===== DATASET ENTRIES

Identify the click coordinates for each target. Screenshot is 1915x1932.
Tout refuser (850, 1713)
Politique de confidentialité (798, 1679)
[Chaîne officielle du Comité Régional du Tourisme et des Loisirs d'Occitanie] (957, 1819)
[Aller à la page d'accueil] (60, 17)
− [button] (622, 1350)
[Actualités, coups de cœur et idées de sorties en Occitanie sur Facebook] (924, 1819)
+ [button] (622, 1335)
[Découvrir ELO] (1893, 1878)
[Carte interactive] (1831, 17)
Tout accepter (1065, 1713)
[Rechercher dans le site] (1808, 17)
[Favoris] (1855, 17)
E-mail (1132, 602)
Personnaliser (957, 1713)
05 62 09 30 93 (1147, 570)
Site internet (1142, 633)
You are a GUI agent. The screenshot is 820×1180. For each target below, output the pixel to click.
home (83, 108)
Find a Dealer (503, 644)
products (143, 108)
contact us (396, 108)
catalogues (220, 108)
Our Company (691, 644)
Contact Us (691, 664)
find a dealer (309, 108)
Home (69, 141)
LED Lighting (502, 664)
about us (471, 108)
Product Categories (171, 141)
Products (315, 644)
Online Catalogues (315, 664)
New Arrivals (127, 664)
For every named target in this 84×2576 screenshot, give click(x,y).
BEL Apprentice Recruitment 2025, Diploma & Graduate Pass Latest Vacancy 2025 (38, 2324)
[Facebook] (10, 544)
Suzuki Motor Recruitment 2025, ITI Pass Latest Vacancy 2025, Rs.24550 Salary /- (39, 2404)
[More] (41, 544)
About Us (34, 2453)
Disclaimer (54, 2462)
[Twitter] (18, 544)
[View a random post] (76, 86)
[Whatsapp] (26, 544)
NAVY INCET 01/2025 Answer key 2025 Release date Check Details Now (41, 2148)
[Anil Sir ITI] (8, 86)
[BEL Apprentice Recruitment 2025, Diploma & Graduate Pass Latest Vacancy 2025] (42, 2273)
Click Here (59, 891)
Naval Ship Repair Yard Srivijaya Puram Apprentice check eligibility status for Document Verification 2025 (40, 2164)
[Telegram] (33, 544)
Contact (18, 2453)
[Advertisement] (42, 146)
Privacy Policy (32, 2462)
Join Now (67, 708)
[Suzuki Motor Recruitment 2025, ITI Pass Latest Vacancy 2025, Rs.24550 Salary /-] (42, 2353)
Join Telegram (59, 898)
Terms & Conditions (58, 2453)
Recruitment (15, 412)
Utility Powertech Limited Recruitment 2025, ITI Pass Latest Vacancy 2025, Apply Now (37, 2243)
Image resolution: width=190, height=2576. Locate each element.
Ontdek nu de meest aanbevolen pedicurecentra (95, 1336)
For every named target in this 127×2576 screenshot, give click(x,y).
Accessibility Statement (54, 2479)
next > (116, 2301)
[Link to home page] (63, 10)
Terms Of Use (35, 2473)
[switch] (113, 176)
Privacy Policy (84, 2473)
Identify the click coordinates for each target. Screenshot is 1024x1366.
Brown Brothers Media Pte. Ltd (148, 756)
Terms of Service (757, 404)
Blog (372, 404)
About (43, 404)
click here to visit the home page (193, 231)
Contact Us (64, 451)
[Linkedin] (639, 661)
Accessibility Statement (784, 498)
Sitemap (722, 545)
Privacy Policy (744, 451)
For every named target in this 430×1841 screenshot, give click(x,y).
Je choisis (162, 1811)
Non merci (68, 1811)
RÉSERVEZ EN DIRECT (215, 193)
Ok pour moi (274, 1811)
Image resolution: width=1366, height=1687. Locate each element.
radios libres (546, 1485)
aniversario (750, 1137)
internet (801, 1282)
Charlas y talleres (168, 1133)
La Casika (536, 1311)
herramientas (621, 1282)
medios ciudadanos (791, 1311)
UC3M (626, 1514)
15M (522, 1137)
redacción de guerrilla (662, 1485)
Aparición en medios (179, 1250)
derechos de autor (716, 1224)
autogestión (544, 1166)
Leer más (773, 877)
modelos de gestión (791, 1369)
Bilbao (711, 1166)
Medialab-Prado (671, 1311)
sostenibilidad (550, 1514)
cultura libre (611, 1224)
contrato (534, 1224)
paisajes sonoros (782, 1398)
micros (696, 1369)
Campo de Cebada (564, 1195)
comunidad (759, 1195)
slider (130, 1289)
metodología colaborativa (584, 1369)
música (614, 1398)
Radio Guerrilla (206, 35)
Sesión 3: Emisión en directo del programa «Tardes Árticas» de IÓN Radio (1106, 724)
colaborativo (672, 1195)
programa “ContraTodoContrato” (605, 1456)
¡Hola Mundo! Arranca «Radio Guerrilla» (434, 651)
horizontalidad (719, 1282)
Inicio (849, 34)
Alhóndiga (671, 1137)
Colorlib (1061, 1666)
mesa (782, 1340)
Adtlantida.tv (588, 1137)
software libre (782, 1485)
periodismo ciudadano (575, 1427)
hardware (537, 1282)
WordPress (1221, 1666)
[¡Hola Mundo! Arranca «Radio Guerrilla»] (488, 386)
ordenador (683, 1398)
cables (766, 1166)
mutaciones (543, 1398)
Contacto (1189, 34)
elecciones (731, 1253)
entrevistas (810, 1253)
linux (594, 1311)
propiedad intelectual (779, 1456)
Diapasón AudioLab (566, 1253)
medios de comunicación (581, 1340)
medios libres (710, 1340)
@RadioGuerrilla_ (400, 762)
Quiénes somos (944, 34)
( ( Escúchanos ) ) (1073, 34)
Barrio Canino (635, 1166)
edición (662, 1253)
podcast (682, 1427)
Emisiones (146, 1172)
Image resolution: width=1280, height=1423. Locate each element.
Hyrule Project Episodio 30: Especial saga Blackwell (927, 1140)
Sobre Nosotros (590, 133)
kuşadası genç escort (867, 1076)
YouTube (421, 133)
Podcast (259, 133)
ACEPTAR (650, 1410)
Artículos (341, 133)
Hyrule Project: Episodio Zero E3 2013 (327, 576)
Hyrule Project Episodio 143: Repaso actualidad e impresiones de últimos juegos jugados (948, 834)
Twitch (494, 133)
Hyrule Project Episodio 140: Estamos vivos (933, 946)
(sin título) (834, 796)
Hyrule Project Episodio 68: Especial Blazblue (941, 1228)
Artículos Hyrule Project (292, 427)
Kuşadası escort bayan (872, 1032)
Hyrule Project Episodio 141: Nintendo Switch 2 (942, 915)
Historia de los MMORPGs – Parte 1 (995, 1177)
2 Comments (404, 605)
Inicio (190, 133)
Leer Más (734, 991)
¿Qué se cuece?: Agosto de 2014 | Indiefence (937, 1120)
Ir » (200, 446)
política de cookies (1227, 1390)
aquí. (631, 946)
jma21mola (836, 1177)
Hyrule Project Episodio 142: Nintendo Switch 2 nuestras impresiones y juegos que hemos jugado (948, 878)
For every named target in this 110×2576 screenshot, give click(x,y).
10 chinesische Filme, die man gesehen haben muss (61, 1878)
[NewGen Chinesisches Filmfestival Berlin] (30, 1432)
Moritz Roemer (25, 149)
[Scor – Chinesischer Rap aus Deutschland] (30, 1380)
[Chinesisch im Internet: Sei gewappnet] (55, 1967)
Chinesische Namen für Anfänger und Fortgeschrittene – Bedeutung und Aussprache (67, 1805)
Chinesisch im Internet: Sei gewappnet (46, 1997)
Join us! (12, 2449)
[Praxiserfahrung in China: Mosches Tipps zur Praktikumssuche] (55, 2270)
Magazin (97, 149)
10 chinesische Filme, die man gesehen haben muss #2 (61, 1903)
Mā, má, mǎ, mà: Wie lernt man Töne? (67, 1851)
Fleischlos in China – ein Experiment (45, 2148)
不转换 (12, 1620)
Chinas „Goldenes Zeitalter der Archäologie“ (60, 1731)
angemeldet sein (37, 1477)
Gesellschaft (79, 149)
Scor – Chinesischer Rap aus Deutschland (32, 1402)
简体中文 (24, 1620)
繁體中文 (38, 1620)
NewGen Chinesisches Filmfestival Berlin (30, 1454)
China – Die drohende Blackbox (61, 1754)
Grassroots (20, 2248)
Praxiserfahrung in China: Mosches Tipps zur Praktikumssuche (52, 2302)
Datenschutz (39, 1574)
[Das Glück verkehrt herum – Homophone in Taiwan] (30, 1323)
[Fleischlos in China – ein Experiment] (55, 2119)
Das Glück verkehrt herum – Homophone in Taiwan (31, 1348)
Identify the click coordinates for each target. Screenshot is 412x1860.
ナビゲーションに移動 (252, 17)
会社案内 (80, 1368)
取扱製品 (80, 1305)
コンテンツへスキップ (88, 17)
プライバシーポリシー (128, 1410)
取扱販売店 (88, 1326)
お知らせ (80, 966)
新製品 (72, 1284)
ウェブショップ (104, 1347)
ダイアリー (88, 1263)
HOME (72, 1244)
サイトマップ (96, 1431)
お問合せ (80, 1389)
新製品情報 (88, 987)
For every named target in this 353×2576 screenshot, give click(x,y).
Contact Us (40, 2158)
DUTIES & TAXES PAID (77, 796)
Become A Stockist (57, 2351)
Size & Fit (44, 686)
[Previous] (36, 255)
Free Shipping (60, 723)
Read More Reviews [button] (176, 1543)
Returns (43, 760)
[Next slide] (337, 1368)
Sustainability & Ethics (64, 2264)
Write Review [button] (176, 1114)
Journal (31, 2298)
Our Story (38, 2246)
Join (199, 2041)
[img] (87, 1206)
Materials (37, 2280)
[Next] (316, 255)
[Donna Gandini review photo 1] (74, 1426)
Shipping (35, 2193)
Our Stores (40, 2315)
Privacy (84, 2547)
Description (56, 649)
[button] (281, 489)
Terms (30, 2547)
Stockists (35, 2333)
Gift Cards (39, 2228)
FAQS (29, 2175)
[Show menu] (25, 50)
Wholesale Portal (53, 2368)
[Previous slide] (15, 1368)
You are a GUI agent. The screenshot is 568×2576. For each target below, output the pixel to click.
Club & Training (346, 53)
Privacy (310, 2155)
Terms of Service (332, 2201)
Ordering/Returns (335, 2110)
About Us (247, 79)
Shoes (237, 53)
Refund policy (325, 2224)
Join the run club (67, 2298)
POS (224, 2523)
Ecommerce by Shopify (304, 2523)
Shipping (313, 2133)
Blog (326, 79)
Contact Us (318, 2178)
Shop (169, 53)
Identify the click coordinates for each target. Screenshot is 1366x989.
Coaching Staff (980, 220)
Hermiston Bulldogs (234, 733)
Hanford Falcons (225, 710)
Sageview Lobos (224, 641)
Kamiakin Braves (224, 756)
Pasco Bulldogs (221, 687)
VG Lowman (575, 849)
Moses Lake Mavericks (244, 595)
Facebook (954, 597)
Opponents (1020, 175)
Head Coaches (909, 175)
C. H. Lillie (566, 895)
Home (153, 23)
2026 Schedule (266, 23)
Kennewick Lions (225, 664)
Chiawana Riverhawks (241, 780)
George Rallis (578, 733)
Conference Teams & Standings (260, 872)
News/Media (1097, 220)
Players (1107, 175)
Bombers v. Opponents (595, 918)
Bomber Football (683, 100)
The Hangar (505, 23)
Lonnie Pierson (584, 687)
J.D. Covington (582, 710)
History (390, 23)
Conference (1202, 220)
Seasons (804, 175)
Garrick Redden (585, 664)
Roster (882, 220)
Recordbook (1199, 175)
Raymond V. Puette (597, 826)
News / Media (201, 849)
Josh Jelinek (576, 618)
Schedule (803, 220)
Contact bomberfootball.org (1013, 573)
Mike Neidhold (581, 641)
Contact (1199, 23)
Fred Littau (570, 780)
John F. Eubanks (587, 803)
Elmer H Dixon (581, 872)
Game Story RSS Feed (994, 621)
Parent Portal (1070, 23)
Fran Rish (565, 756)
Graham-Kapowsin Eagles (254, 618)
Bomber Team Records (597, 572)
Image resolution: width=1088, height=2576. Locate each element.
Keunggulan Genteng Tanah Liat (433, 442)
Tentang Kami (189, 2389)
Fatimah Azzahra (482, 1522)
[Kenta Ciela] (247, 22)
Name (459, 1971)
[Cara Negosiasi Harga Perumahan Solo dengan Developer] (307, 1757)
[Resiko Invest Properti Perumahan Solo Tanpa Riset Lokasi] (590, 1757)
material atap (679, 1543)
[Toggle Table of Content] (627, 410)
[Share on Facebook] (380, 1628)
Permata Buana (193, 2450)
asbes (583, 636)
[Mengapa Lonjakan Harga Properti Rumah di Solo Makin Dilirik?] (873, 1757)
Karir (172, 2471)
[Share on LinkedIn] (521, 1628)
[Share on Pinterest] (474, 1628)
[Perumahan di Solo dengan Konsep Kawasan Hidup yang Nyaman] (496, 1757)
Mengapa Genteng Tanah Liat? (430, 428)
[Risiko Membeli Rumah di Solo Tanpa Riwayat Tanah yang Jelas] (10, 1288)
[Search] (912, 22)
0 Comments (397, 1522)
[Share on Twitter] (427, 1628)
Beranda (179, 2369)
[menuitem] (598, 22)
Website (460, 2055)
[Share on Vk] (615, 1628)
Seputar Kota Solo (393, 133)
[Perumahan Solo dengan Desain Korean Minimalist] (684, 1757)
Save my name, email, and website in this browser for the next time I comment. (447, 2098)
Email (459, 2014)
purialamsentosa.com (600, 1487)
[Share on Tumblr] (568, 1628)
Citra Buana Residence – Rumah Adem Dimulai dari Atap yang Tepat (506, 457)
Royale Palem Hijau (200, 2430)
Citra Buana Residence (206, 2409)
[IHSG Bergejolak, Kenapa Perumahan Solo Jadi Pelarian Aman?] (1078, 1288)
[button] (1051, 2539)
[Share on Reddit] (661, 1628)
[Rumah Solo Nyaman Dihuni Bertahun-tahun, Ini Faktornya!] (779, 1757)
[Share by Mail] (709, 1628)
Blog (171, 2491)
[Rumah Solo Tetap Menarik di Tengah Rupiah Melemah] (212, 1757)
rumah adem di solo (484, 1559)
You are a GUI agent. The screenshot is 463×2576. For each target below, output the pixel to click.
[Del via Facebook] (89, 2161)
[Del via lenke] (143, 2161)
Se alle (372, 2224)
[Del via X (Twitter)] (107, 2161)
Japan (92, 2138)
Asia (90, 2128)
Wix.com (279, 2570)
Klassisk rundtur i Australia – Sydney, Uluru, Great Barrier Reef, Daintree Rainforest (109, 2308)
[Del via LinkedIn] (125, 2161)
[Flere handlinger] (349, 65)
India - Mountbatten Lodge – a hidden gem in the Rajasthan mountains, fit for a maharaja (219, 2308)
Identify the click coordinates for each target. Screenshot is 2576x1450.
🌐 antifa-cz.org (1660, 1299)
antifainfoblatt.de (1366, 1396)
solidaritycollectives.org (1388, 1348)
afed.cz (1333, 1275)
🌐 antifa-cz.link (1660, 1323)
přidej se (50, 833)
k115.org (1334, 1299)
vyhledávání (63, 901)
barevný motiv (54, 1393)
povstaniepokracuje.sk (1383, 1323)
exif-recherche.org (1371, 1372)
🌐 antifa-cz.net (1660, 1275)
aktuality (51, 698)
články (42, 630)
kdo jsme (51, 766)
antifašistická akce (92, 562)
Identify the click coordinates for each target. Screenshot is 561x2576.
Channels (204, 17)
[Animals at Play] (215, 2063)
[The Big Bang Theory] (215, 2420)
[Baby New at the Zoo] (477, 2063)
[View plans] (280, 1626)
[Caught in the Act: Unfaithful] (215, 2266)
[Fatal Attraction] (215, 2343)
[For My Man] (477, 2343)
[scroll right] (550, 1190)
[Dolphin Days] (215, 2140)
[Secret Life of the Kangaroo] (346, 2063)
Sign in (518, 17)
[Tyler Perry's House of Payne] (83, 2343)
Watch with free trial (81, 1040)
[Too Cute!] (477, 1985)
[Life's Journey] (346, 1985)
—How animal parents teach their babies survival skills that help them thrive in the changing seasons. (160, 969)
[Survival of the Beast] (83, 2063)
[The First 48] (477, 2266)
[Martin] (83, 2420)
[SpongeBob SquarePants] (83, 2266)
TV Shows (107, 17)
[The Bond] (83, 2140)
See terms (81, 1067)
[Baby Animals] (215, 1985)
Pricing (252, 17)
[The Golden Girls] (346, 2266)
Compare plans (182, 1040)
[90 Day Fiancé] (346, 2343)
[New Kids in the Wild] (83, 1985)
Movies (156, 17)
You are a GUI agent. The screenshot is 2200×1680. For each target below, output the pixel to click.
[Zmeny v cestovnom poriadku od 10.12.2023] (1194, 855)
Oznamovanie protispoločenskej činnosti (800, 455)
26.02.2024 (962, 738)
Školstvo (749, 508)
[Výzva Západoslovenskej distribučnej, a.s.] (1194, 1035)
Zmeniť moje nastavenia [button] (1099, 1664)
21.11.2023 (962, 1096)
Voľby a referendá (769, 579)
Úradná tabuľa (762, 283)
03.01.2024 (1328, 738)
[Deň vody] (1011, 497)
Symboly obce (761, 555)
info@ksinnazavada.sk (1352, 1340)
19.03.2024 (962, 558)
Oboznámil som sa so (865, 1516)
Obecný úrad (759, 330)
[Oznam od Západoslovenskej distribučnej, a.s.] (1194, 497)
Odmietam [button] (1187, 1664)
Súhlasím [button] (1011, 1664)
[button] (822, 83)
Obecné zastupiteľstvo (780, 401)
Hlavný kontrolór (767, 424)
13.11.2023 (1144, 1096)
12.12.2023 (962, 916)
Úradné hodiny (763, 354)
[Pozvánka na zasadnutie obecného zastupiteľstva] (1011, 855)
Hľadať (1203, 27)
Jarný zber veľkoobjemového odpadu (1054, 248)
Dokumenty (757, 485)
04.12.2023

==========

[WORK TO BE COMPLETED]
What lines above contain "Occitanie"? Copy them out.

[RESPONSE AREA]
[Chaîne officielle du Comité Régional du Tourisme et des Loisirs d'Occitanie] (957, 1819)
[Actualités, coups de cœur et idées de sorties en Occitanie sur Facebook] (924, 1819)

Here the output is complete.